QUOTED PASSAGE START
I did love the 50’s and maybe that was because I was too busy with school and boys to read the newspapers or listen to news. Is that a prescription for today? No news being good news?
Mel, you’re always wonderful. Am I rmisremembering “Wallow in the shallows”? What it reminded me of, and I might have posted about this before, is the timeline. I’ve recommended creating a timeline to many people, I suspect with zero response. But as we age and forget, a timeline becomes not only longer but more important. I’ll tell you about mine: yours could be altogether different. And the format can also change; I just restarted mine three years earlier (1933), from Joe’s birth year to my parents’ marriage year (1930). Hey, it’s mine; I can do anything I want with it.
Here’s my format. I call it The Years of Our Lives. Remember the movie The Best etc., about three returning WW2 vet’s? My timeline is on Excel, which provides the graph. There are rows and columns (duh!). Mine, because it’s for two people even though one died nine years ago, has a column in the center for the years. Then my events in my column, Joe’s in his, and one on the left for Outside Events. I recently added one on the right for deaths. Is it more work than it’s worth? I don’t think so. I use it to remind myself when I first worked with or met people, our apartments, house, and back to apartments, jobs, organizations, health issues, and really, anything of importance. It would be interesting to know it any of you have done something similar, or if different, in what ways.
Wow Willa. Thank you for a really interesting idea. I would have to do it on a giant piece of paper, not on Excel. It is a very graphic way of understanding the tides of your life and I would like to try it. Thanks for sending this idea.
QUOTED PASSAGE END
DIRECTIONS: Please repeat the comments on keeping a life timeline between "Mel, you’re always" and "want with it.", inclusive, swapping "timeline" for "chronology".
PROVIDED INFORMATION START
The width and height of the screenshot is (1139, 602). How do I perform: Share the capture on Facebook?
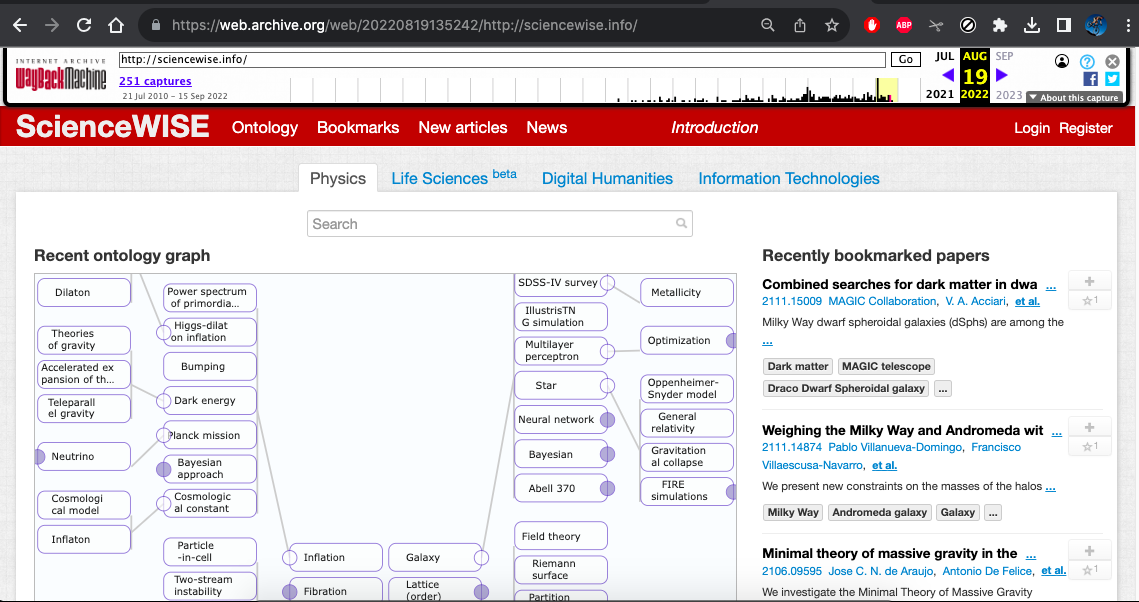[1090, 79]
PROVIDED INFORMATION END
PROVIDED INFORMATION START
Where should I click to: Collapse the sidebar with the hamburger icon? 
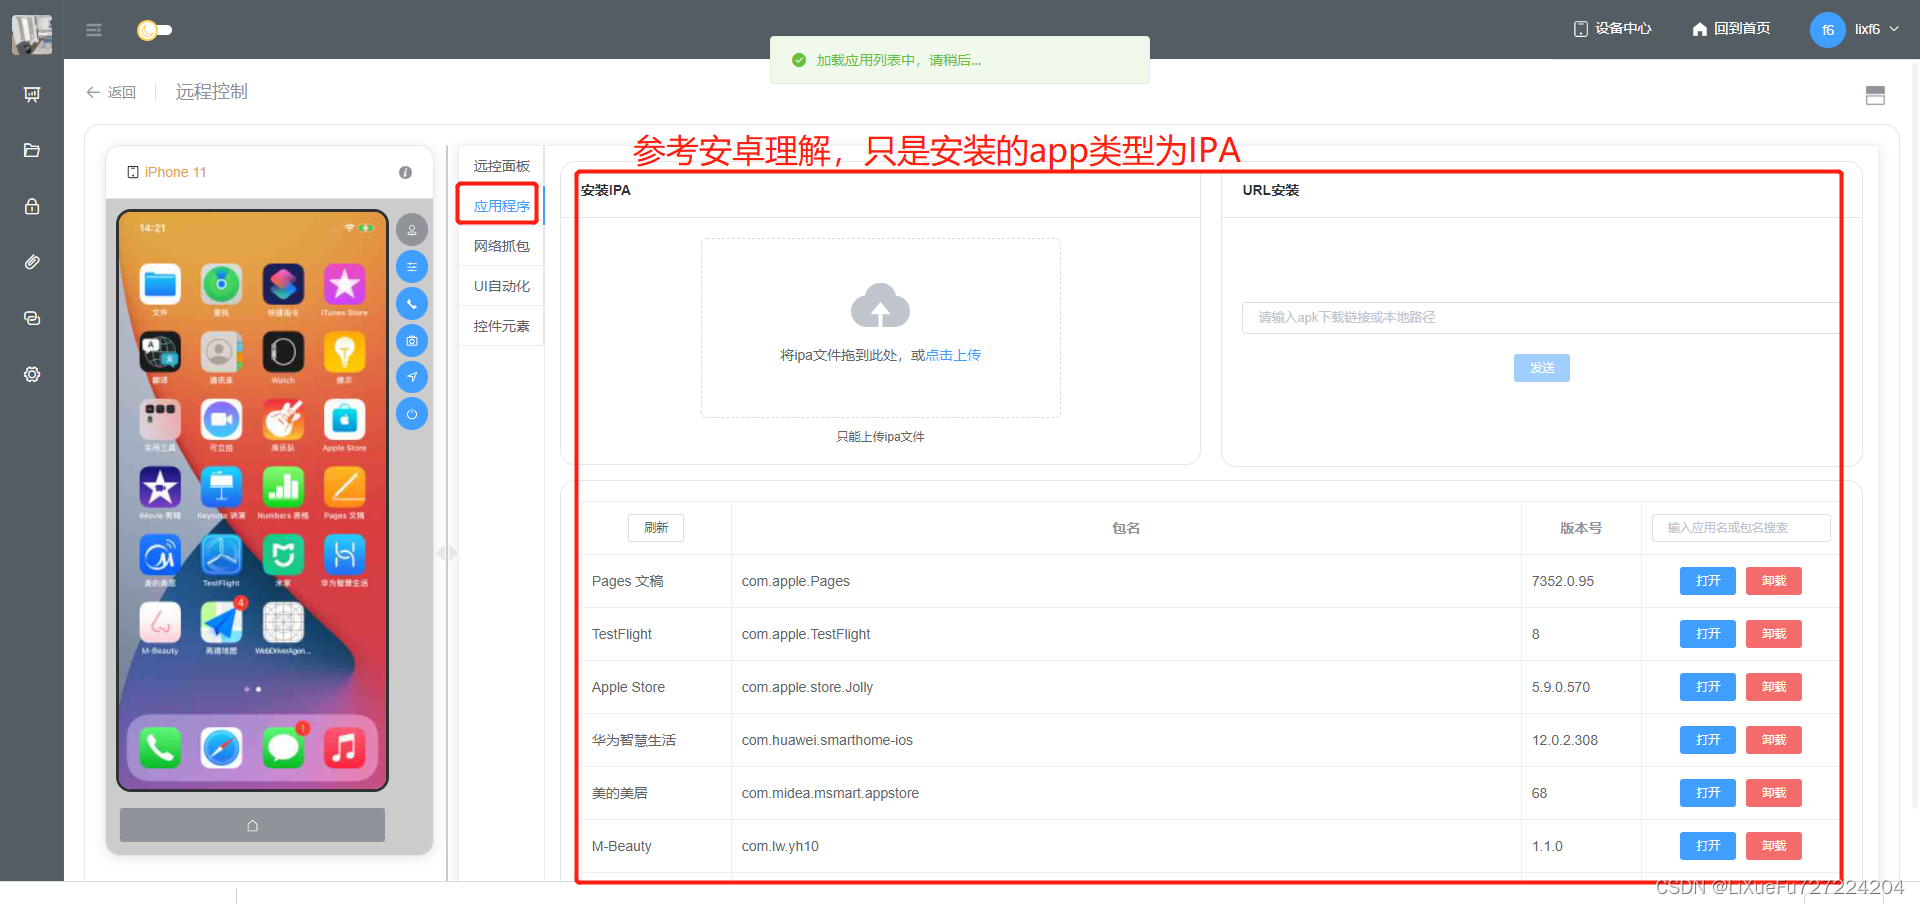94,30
PROVIDED INFORMATION END
PROBLEM SOLUTION:
Mel, you’re always wonderful. Am I rmisremembering “Wallow in the shallows”? What it reminded me of, and I might have posted about this before, is the chronology. I’ve recommended creating a chronology to many people, I suspect with zero response. But as we age and forget, a chronology becomes not only longer but more important. I’ll tell you about mine: yours could be altogether different. And the format can also change; I just restarted mine three years earlier (1933), from Joe’s birth year to my parents’ marriage year (1930). Hey, it’s mine; I can do anything I want with it.